Verlängerter Abrechnungszeitraum möglich
Hintergrund
Der Testamentsvollstrecker des Vermieters und der Mieter einer Wohnung streiten über die Nachzahlung von Betriebskosten. Der Vermieter ist im September 2009 verstorben.
Im August 2009 erteilte der damalige Betreuer des Vermieters eine Betriebskostenabrechnung für den Zeitraum 1.6.2007 bis 31.12.2008. Zuvor hatten der Betreuer und der Mieter vereinbart, den Abrechnungszeitraum einmalig von 12 auf 19 Monate bis zum 31.12.2008 zu verlängern. Die Verlängerung sollte dazu dienen, mit der folgenden Abrechnungsperiode auf eine kalenderjährliche Abrechnung umzustellen.
Die Abrechnung für den 19-monatigen Zeitraum ergab eine Nachzahlung von 730 Euro. Der Mieter weigert sich, die Nachzahlung zu leisten, da der Abrechnungszeitraum entgegen § 556 Abs. 3 BGB die Dauer von 12 Monaten überschreite.
Entscheidung
Der BGH gibt dem Testamentsvollstrecker des Vermieters Recht. Der Mieter muss den geforderten Betrag zahlen.
Der Vermieter durfte die Betriebskosten einmalig für einen Zeitraum von 19 Monaten abrechnen. Die entsprechende Vereinbarung mit dem Mieter ist wirksam.

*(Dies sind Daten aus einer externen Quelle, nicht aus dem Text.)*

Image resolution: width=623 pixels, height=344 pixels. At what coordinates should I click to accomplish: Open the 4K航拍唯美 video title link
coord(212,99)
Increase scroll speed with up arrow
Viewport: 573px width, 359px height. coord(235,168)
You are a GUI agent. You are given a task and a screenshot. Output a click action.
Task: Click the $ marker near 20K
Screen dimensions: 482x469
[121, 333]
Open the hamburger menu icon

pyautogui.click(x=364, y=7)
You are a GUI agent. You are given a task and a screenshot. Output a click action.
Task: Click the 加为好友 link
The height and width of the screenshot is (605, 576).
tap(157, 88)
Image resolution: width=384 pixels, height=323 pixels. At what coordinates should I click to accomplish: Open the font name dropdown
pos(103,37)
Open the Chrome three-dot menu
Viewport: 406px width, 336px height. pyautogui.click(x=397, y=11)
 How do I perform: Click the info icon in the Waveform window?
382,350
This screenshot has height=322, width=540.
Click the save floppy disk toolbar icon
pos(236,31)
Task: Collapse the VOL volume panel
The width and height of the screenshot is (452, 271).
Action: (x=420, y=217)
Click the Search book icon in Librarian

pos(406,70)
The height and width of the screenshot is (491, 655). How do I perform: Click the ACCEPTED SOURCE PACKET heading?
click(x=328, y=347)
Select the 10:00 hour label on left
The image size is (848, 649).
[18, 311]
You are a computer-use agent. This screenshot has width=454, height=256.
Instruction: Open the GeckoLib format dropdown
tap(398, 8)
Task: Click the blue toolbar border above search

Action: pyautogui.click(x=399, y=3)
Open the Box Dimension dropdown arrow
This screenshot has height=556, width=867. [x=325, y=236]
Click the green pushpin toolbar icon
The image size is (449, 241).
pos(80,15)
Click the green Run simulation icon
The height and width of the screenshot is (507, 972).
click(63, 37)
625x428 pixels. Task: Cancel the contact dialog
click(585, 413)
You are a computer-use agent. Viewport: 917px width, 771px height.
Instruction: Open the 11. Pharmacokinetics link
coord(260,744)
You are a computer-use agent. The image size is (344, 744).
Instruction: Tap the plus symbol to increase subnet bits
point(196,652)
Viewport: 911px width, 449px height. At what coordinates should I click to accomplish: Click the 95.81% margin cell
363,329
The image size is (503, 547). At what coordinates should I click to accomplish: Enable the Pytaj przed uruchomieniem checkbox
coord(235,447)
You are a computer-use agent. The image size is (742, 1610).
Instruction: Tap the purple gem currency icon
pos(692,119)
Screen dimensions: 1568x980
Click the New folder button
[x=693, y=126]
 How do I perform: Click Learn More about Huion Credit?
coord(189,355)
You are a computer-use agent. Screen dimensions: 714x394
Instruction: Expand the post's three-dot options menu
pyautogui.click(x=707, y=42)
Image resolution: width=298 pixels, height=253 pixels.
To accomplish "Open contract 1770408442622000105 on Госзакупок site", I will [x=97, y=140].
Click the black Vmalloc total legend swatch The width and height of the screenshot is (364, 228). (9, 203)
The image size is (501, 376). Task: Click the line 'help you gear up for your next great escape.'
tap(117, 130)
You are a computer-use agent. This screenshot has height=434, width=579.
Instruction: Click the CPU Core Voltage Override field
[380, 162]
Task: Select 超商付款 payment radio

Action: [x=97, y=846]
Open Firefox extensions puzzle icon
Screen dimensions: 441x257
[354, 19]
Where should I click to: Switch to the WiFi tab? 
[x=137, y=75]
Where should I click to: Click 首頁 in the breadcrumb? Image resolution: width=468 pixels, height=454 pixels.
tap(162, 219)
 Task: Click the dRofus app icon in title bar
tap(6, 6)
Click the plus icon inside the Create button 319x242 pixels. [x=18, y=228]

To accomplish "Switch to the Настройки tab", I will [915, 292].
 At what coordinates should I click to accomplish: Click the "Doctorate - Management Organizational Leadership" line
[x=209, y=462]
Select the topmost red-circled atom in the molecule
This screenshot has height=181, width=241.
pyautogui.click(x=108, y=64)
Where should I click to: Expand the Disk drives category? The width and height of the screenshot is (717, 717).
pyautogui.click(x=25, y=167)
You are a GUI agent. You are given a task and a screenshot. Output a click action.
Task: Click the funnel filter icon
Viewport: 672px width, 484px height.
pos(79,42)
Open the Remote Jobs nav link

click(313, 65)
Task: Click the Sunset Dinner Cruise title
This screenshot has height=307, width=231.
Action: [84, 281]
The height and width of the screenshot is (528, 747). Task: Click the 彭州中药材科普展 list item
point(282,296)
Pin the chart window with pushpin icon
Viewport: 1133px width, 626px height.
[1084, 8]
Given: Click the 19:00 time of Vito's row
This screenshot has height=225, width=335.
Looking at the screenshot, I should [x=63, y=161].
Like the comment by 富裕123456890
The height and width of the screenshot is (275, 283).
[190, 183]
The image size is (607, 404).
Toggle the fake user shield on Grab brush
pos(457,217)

Zwar ist nach § 556 Abs. 3 Satz 1 BGB über die Vorauszahlungen für die Betriebskosten jährlich abzurechnen. Eine hiervon zum Nachteil des Mieters abweichende Vereinbarung ist unwirksam (§ 556 Abs. 4 BGB). Das steht aber einer Vereinbarung, die gesetzlich bestimmte Abrechnungsperiode im Einzelfall zu verlängern, nicht entgegen, wenn die Verlängerung beiden Parteien dient, weil mit ihr eine Umstellung des Abrechnungszeitraums auf eine andere jährliche Abrechnungsperiode - etwa auf das Kalenderjahr - bezweckt wird.
Die dem Mieter mit einer solchen Verlängerung des Abrechnungszeitraums möglicherweise entstehenden Nachteile (verzögerte Auszahlung eines Guthabens, erhöhter Prüfungsaufwand) werden durch entsprechende Vorteile (bessere Übersicht bei Abrechnung nach dem Kalenderjahr) hinreichend kompensiert.
(BGH, Urteil v. 27.7.2011, VIII ZR 316/10)
§ 556 Vereinbarungen über Betriebskosten
...
(3) Über die Vorauszahlungen für Betriebskosten ist jährlich abzurechnen; dabei ist der Grundsatz der Wirtschaftlichkeit zu beachten. Die Abrechnung ist dem Mieter spätestens bis zum Ablauf des zwölften Monats nach Ende des Abrechnungszeitraums mitzuteilen. ...
(4) Eine zum Nachteil des Mieters von Absatz 1, Absatz 2 Satz 2 oder Absatz 3 abweichende Vereinbarung ist unwirksam.